Robert Fulton Rood IV, 44, of Potomac, Nikolaos Hepler, 31, of Gaithersburg and Lloyd Mallory Jr., 49, of Silver Spring were charged in a 16-count indictment unsealed Thursday with wire fraud and other offenses.
The indictment alleges that Rood led a scheme to defraud Southern Management Corporation Retirement Trust, which funds pensions for Southern Management Corp., a prominent property management firm in the mid-Atlantic region with 1,200 employees.
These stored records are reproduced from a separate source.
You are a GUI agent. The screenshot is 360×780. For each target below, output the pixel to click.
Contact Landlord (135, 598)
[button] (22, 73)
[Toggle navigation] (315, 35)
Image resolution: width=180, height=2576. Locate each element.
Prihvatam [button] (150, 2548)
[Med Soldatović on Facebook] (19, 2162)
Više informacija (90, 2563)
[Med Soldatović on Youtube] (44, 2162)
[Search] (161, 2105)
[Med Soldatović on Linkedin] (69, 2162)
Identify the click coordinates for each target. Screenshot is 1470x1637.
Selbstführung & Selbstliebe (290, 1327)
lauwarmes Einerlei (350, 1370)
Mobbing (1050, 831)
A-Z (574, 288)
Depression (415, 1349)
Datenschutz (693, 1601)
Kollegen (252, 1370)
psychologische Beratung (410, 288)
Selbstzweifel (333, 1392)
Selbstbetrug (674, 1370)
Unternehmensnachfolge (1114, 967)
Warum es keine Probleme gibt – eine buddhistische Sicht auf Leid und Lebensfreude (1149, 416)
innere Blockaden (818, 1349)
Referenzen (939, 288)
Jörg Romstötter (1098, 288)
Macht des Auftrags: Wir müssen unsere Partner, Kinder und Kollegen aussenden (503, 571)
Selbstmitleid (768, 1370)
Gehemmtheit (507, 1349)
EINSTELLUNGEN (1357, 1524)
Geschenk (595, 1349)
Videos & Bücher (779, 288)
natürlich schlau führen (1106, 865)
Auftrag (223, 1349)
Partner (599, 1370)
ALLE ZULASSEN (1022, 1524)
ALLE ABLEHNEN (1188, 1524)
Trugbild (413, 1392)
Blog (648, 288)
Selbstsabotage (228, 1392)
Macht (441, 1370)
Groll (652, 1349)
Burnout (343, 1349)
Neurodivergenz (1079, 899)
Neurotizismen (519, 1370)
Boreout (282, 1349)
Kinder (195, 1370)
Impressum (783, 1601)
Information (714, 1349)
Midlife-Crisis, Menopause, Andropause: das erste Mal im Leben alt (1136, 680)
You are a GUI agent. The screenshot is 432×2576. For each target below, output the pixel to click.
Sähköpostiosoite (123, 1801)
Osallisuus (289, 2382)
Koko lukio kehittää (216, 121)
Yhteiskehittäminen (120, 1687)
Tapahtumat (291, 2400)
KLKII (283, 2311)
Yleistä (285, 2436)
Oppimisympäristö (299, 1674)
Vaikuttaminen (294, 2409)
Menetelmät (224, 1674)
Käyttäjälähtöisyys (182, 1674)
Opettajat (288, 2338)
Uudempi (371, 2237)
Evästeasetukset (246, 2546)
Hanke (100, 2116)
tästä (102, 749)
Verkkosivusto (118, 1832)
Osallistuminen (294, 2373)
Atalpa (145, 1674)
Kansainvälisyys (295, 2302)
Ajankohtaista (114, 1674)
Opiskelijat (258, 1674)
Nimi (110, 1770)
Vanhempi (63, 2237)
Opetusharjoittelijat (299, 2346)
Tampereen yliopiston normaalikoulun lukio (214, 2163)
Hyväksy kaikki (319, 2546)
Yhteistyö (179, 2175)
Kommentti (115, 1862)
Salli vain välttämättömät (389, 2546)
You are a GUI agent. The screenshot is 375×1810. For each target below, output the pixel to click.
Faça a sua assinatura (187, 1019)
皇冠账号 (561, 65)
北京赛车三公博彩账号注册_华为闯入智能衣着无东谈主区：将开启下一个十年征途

Specifically, the indictment says that in 2006, Rood persuaded SMC’s president and CEO, David Hillman, to allow him to put together loan packages that SMC’s retirement fund could invest in. Rood eventually brokered a series of 32 mortgage loans that he sold to the retirement trust in 2006 and 2007. All but eight of loans went into default, but Rood hid that fact from the retirement trust, according to the charges.
The indictment also alleges that Hepler, Rood’s employee, misrepresented information about the loans, and that Mallory, an accountant, issued a false report about the loans.
Court documents indicate that SMC’s retirement trust has in excess of $30 million in assets. An SMC spokeswoman did not return a call seeking comment.
Mallory already received a five-year prison term in a separate mortgage fraud case, one of many that has been prosecuted by the Eastern District of Virginia in recent years in the wake of the housing market’s collapse.
Rood’s attorney did not return a call seeking comment. At an initial appearance Thursday, prosecutors sought Rood’s detention pending trial. He is being held pending a detention hearing scheduled for Tuesday.
Hepler was released pending trial following his initial appearance.